From 7117b7a930344bb69b98a98939ef5d7f12c42d5f Mon Sep 17 00:00:00 2001
From: EazyReal <8047065+EazyReal@users.noreply.github.com>
Date: Fri, 26 Jun 2026 10:27:07 +0000
Subject: [PATCH] fix: handle empty colocated weight buckets

---
 .github/workflows/pr-test.yml                 |   2 +-
 .github/workflows/pr-test.yml.j2              |   1 +
 .../update_weight_from_tensor.py              |  29 ++-
 tests/test_empty_colocated_weight_bucket.py   | 204 ++++++++++++++++++
 4 files changed, 230 insertions(+), 6 deletions(-)

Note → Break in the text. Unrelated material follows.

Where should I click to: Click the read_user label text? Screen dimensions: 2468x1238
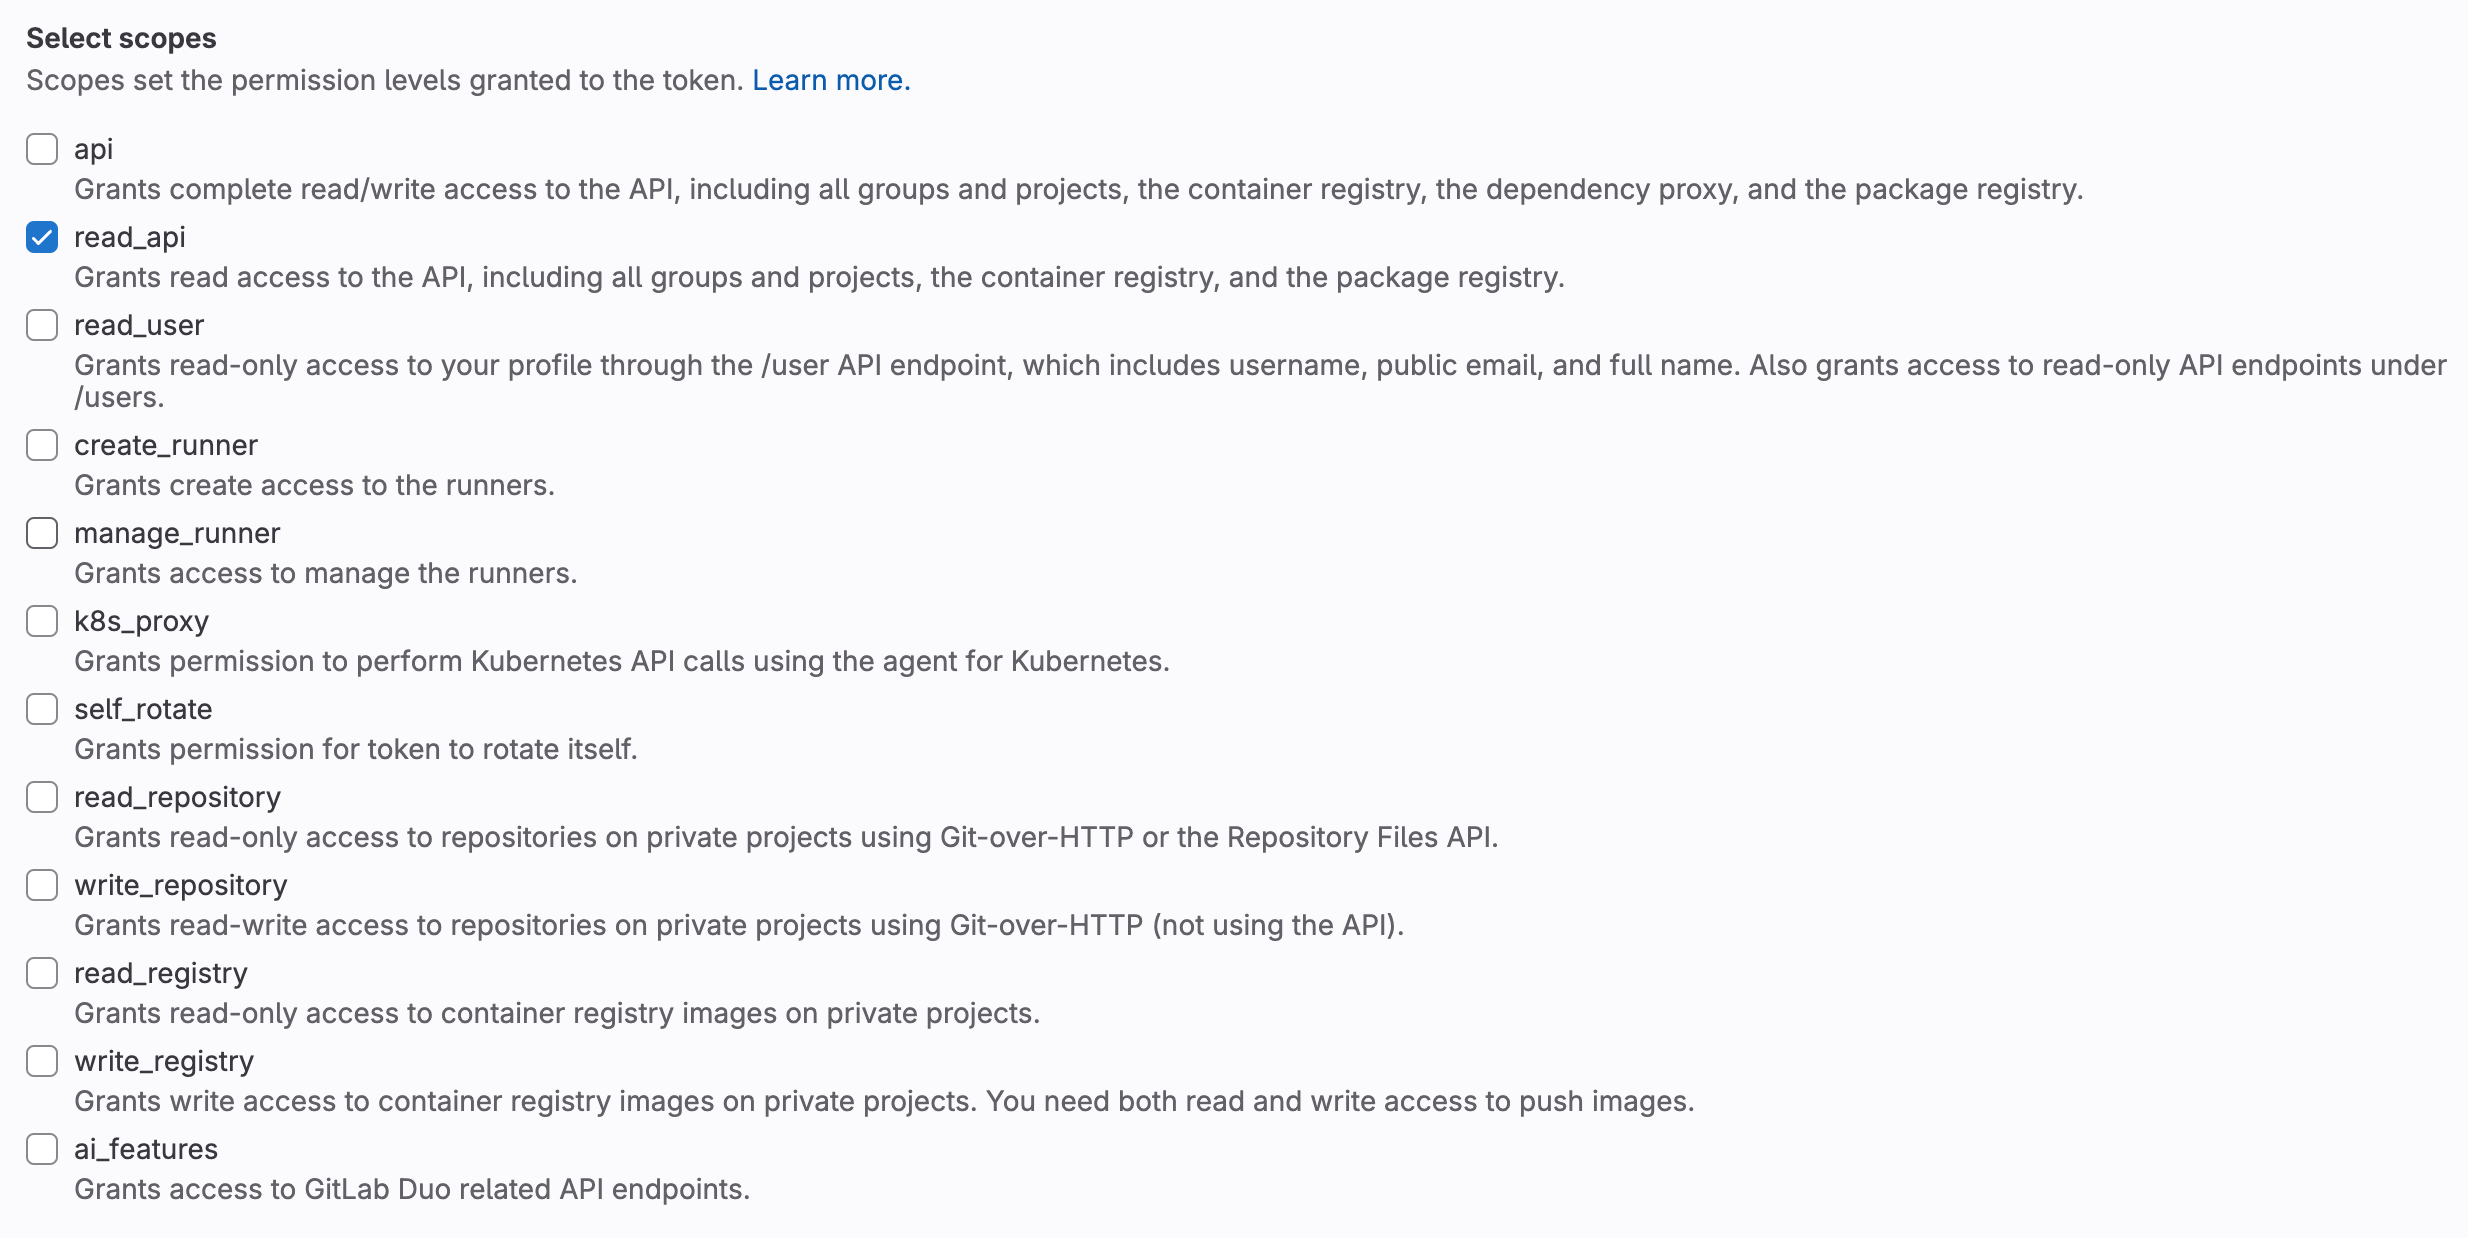click(138, 325)
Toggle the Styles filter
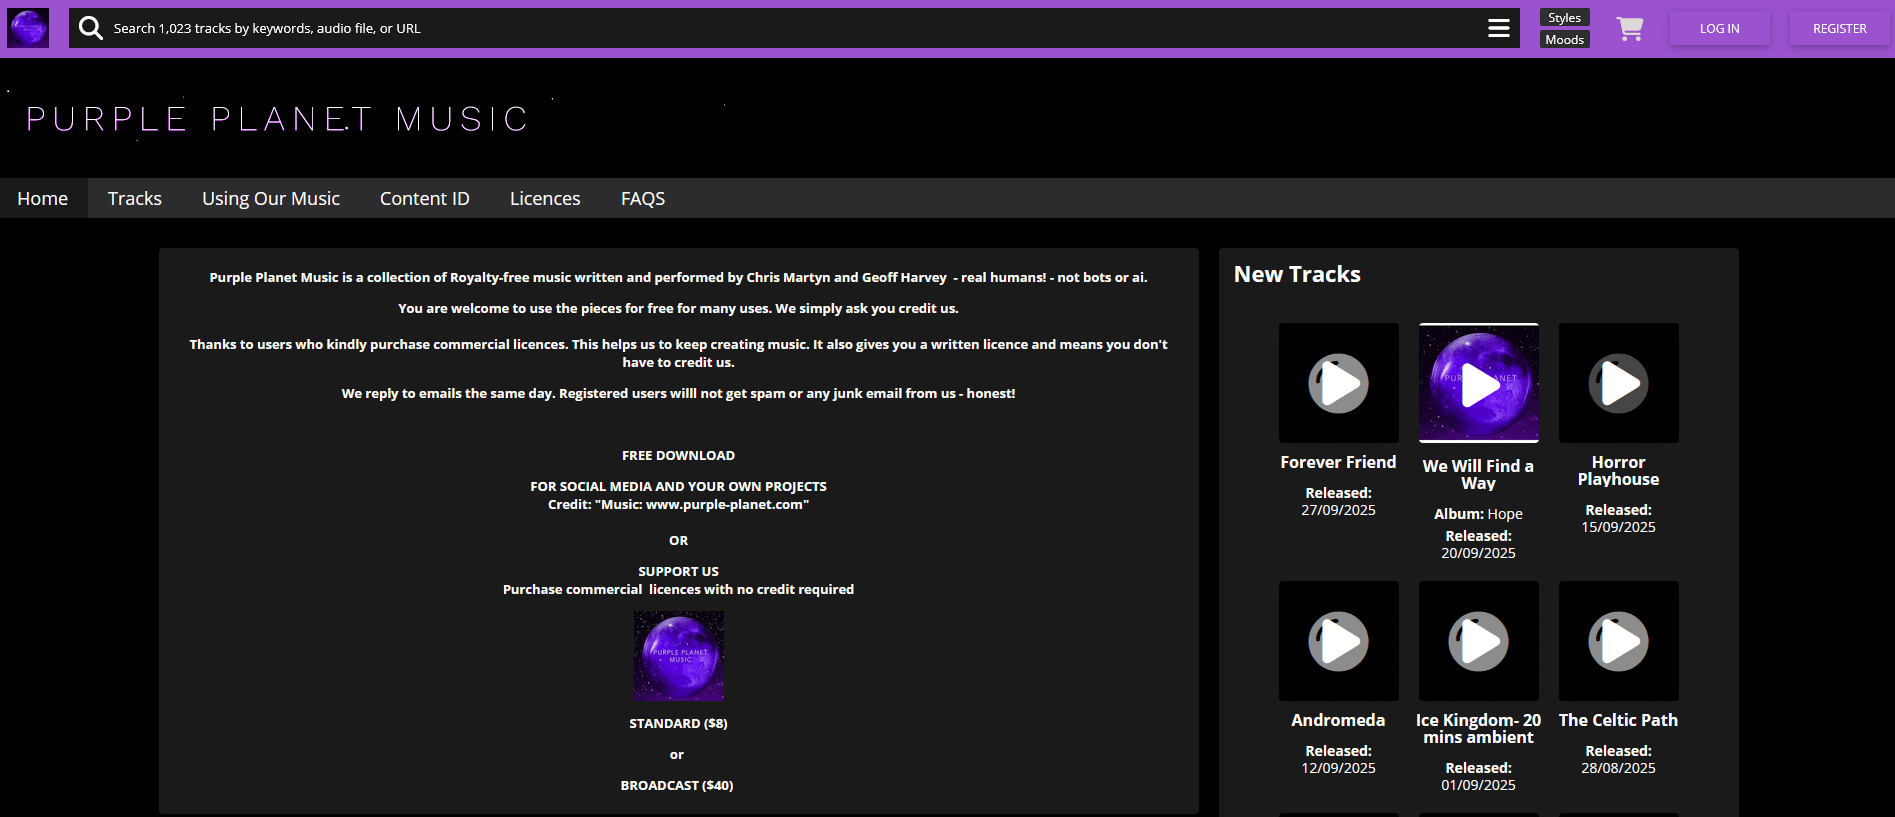 click(x=1564, y=18)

 create mode 100644 tests/test_empty_colocated_weight_bucket.py

diff --git a/.github/workflows/pr-test.yml b/.github/workflows/pr-test.yml
index 2d6e8ce5b2..3e332d7351 100644
--- a/.github/workflows/pr-test.yml
+++ b/.github/workflows/pr-test.yml
@@ -372,7 +372,7 @@ jobs:
     strategy:
       fail-fast: false
       matrix:
-        info: [{"num_gpus": 0, "test_file": "test_megatron_argument_validation.py"}, {"num_gpus": 0, "test_file": "utils/test_megatron_server_arguments.py"}, {"num_gpus": 0, "test_file": "test_dp_schedule.py"}, {"num_gpus": 0, "test_file": "test_cp_utils.py"}, {"num_gpus": 0, "test_file": "test_metric_report.py"}, {"num_gpus": 0, "test_file": "test_metric_report_dist.py"}, {"num_gpus": 0, "test_file": "test_loss_cp_invariance.py"}, {"num_gpus": 0, "test_file": "test_logprob_response_spans.py"}, {"num_gpus": 0, "test_file": "test_value_temperature.py"}, {"num_gpus": 0, "test_file": "test_cispo_loss.py"}, {"num_gpus": 0, "test_file": "test_rm_f1.py"}, {"num_gpus": 0, "test_file": "test_rm_gpqa.py"}, {"num_gpus": 0, "test_file": "test_rm_math.py"}, {"num_gpus": 0, "test_file": "test_rm_math_dapo.py"}, {"num_gpus": 0, "test_file": "test_rm_deepscaler.py"}, {"num_gpus": 0, "test_file": "test_sample.py"}, {"num_gpus": 0, "test_file": "test_rollout_validation.py"}, {"num_gpus": 0, "test_file": "test_placement_group.py"}, {"num_gpus": 0, "test_file": "test_external_sglang_engines.py"}, {"num_gpus": 0, "test_file": "utils/test_hf_checkpoint_saver.py"}, {"num_gpus": 0, "test_file": "plugin_contracts/test_plugin_rollout_contracts.py"}, {"num_gpus": 0, "test_file": "plugin_contracts/test_plugin_runtime_hook_contracts.py"}, {"num_gpus": 0, "test_file": "plugin_contracts/test_plugin_path_loading_contracts.py"}, {"num_gpus": 0, "test_file": "plugin_contracts/test_plugin_generate_contracts.py"}]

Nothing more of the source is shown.